La question est difficile et bien épineuse : au delà des différents modes de financement (qu’il s’agisse d’une taxe sur le modèle du Zcash ; ou de contributions plus ou moins volontaires comme envisagé du côté du Bitcoin Cash), il s’agit aussi de savoir comment gérer l’allocation des moyens récoltés. En somme, comment peut-on faire contribuer aux biens communs blockchainisés ?
Vitalik a tracé quelques pistes de réflexion, donnant son avis tant sur les incentives orientées directement vers les développeurs (par exemple, en suivant les contributions publiques de développeurs) que sur certains événements plus récents ayant agité la cryptosphère. Le coin voting comme mode de décision en aura pris pour son grade, et pour cause : la vieille, la gouvernance de la blockchain Steem avait été le théâtre d’un « coup d’Etat » décidé par son nouveau propriétaire TRON et certains des principaux exchanges (comme Binance).
L’ombre de ConsenSys
J’ai également pu discuter un moment avec Joseph Lubin, fondateur de ConsenSys et autre co-fondateur d’Ethereum. Ensemble, nous avons pu aborder les activités de ConsenSys et la migration progressive de son modèle de crypto-VC investisseur dans des projets blockchain vers une structuration donnant une plus grande part aux groupes financiers plus classiques.
Doit-on s’attendre à voir ConsenSys amener « la blockchain » au monde financier historique, ou bien observera-t-on un mouvement inverse ? Quel est le contexte financier de l’entreprise, alors même qu’elle cherche à lever quelques 200 à 250 millions de dollars auprès de gros investisseurs… tout en ayant licencié 14% de son personnel au début du mois de février ? Quelle sera la forme exacte de la prochaine collaboration entre ConsenSys et JP Morgan, dont des rumeurs récentes faisaient état ?
Autant de questions dont vous découvrirez les réponses prochainement, à la fois dans un article dédié et dans un prochain épisode de podcast (en anglais, et avec l’accent franchouillard qui va bien !).

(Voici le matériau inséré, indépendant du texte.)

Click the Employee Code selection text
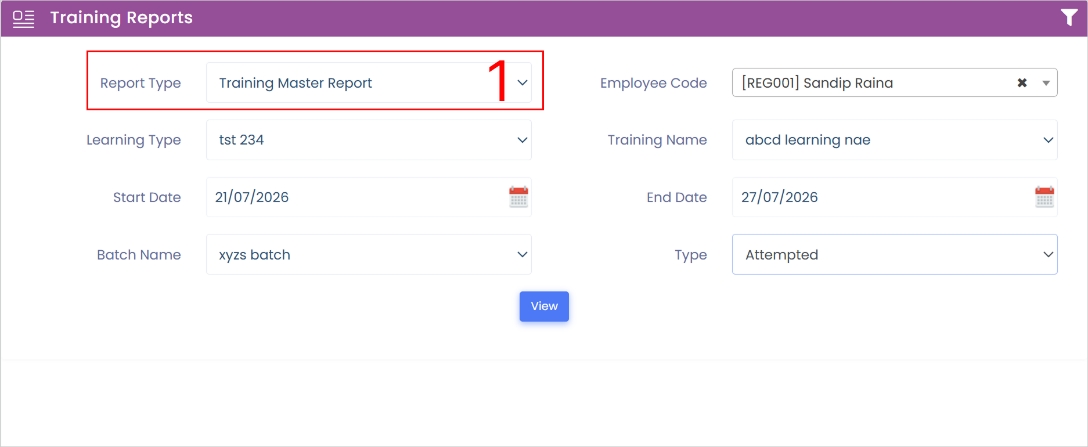Viewport: 1088px width, 447px height. (x=817, y=83)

Les cryptomonnaies et la loi
Mais au delà de cette sphère d’entrepreneurs, développeurs et autres afficionados de l’Ether, l’EthCC fut aussi l’occasion de se questionner sur un aspect fondamental avec lequel doivent bien composer les projets cryptomonétaires, à savoir la loi. Comment opérer lorsqu’on s’adresse à tous, au sein de projets financiers qui se retrouvent de facto être sans frontières ?
Cryptosphère et législateurs
Et qui de mieux placé que le crypto-avocat William O’Rorke – que j’avais croisé à l’occasion d’un épisode du Podcast du Coin – pour évoquer les problématiques liées à cet état de faits ? Qu’il s’agisse des fameuses obligations liées à la lutte contre le blanchiment d’argent et le financement du terrorisme (KYC/AMC), la considération du respect du secret des affaires et de la réglementation RGPD, ou encore les caractéristiques amenant à considérer certains acteurs de la cryptosphère comme de véritables prestataires de paiement soumis à des législations strictes… Les sujets abordés furent nombreux.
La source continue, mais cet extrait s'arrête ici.